No real surprises there. What’s surprising, however, is that unlike its somewhat one-dimensional predecessors, GTA IV offers unprecedented character depth along with an “Oscar-caliber” storyline. And it also depicts the ugly downside of crime in the same vein as epic films like Goodfellas and Scarface, retelling the classic story of a struggling immigrant coming to America in search of fortune, haunted by the experiences of a past life.
Naturally, Grand Theft Auto’s release has re-ignited public debate over how games affect kids and whether new laws are needed to protect children from the gratuitous violence found in many video games. GTA has been a favorite target of politicians for the past eight years, and the usual suspects like Jack Thompson and Tim Winter have predictably spoken out against GTA IV. But parental controls are more robust than ever, as Adam has documented, and some have even suggested that kids should be playing Grand Theft Auto. Despite the recent explosion in hyper-realistic violent games, violent crime rates have been dropping across the board. Maybe games like GTA are just another harmless outlet for kids to express violent behavior, much like playing cops and robbers.

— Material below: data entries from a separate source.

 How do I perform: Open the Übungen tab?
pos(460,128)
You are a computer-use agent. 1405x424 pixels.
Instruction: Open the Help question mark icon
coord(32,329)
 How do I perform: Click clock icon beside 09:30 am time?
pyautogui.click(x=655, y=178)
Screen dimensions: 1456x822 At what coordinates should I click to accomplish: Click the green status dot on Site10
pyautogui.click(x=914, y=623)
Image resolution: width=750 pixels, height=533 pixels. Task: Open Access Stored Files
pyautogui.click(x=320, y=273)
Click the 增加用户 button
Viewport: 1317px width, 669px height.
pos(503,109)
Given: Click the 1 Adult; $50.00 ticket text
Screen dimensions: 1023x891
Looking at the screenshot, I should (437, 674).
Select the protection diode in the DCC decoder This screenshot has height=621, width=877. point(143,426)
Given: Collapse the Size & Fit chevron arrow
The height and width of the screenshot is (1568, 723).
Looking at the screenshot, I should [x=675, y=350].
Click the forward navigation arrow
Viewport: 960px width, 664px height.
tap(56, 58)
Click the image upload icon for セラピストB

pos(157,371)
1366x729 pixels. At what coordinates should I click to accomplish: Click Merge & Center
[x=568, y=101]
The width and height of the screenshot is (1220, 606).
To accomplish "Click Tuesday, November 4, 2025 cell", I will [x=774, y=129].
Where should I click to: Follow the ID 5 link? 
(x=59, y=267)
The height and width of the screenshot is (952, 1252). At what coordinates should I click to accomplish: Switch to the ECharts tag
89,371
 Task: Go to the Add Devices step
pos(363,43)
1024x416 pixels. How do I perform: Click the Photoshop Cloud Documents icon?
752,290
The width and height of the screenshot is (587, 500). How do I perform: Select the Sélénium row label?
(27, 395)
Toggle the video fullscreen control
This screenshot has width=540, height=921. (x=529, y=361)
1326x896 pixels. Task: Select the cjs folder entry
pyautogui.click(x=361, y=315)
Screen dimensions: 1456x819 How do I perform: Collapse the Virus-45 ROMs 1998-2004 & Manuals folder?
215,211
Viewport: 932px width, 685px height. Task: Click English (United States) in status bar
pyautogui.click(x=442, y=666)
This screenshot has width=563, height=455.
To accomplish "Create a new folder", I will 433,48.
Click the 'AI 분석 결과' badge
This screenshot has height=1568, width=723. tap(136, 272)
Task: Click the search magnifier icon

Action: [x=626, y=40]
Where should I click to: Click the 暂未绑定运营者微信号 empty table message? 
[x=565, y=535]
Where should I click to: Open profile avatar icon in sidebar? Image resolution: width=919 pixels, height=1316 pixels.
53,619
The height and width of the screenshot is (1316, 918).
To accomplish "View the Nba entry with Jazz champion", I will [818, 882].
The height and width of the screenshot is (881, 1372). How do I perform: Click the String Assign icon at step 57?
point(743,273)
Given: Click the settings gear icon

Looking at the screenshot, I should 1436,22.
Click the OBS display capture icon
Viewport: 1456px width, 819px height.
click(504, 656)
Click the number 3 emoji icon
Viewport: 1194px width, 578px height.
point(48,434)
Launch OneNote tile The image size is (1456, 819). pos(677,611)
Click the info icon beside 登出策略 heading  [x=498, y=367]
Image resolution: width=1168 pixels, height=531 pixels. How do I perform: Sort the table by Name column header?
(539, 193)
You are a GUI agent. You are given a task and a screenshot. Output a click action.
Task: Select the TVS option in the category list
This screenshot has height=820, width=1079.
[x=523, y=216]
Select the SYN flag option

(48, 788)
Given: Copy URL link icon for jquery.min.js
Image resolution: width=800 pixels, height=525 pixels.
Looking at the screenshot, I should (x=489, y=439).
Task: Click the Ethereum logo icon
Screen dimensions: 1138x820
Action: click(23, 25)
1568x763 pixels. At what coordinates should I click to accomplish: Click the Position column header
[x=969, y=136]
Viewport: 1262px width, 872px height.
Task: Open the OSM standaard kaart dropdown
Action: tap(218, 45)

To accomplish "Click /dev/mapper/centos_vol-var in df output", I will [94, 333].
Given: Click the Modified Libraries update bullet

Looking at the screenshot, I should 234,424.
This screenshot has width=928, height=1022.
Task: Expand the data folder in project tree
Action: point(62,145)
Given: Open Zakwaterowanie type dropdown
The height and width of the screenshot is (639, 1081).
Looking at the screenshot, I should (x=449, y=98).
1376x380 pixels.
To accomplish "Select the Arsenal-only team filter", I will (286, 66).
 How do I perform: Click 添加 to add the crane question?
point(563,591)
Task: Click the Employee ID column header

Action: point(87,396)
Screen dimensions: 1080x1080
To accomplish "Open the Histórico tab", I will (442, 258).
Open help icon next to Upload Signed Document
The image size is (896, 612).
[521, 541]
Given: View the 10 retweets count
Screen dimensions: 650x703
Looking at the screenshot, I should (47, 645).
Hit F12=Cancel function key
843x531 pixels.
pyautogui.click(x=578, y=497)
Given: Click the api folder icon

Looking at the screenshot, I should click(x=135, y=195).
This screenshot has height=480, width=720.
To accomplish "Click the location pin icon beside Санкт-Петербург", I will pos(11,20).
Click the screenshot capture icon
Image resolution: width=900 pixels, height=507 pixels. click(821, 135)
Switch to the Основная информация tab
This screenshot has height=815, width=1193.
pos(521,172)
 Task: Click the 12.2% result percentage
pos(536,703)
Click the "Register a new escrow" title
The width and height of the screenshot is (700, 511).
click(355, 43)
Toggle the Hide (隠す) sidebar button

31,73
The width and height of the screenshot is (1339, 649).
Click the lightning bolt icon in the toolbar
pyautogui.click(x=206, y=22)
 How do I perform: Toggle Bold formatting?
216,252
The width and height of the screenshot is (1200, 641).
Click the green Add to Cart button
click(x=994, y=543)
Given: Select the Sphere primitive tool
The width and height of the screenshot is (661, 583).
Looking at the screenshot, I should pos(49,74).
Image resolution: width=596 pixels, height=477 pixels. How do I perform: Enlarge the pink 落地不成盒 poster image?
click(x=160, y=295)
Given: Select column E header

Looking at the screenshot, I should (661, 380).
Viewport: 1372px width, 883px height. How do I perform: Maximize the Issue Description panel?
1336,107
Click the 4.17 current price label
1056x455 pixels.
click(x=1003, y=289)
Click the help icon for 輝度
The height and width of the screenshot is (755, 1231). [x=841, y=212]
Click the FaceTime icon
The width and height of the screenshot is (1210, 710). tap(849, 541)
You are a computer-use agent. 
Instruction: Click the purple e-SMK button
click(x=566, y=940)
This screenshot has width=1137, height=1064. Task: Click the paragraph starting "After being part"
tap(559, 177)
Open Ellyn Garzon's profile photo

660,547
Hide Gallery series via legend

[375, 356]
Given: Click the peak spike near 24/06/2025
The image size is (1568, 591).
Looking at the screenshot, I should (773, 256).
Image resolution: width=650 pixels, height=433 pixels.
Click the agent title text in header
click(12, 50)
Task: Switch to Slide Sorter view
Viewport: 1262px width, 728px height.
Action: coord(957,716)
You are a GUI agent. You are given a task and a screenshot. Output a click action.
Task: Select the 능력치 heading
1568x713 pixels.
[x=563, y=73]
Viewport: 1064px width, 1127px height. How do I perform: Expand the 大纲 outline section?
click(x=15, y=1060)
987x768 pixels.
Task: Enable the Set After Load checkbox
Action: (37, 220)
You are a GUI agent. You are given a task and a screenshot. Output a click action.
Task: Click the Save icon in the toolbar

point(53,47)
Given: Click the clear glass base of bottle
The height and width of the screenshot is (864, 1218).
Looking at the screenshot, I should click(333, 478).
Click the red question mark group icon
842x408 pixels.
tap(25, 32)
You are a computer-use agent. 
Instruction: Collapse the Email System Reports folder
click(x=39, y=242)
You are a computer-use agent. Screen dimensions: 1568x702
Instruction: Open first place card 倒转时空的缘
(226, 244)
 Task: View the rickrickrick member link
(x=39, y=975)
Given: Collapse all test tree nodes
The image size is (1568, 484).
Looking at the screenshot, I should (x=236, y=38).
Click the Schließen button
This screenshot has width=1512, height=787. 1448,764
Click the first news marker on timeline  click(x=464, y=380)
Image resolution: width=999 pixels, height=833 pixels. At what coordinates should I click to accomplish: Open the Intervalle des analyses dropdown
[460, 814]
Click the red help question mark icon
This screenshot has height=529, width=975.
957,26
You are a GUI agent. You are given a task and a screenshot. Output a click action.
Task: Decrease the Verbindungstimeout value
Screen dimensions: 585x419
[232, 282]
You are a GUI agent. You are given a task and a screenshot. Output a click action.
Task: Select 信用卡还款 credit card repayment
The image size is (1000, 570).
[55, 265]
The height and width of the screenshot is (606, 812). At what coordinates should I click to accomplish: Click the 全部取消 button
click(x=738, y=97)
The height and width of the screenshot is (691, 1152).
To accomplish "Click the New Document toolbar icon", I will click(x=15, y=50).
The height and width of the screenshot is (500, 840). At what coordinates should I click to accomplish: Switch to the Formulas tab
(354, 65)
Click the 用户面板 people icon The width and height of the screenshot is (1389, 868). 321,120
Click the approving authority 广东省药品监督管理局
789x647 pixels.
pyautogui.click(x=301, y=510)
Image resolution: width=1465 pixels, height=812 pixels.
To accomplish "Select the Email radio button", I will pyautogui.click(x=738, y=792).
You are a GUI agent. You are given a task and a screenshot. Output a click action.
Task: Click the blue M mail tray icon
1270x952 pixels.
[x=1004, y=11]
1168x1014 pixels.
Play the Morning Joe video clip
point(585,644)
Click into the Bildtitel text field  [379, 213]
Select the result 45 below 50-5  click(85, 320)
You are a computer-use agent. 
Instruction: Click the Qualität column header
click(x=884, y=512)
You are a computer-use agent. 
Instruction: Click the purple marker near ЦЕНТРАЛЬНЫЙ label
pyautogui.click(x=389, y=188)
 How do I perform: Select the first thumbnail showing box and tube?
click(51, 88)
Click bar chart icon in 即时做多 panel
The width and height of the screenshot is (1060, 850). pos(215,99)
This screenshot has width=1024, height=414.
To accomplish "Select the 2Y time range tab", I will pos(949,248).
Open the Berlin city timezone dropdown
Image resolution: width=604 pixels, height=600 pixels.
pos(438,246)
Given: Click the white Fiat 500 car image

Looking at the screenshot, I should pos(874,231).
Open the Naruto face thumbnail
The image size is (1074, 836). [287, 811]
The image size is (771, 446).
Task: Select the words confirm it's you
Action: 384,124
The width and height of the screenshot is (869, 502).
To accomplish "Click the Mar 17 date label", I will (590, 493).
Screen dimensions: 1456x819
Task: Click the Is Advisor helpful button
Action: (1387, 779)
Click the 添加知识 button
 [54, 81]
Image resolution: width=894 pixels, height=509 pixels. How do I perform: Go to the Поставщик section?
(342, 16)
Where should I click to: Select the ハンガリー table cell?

As game budgets have swelled and public interest in gaming has expanded, more games than ever transcend the stereotype of gaming as a juvenile pursuit with little artistic merit, reminding us that games can be artistic expressions on par with books, movies, or songs. Critics whose gaming experience consists of having played Pacman in an arcade may belittle gaming as a trivial pastime, but anybody who has played Bioshock or Gears of War or Oblivion knows better. Games can critique the harsh realities of modern society and offer insight into the nature of the human soul in ways that less interactive forms of media cannot. Likewise, games deserve both critical admiration and legal protection.
Of course, GTA IV is no Mona Lisa. But the way things are going, it’s entirely possible that the next timeless masterpiece of artistic expression will be created not with a brush or pen, but with lines of code.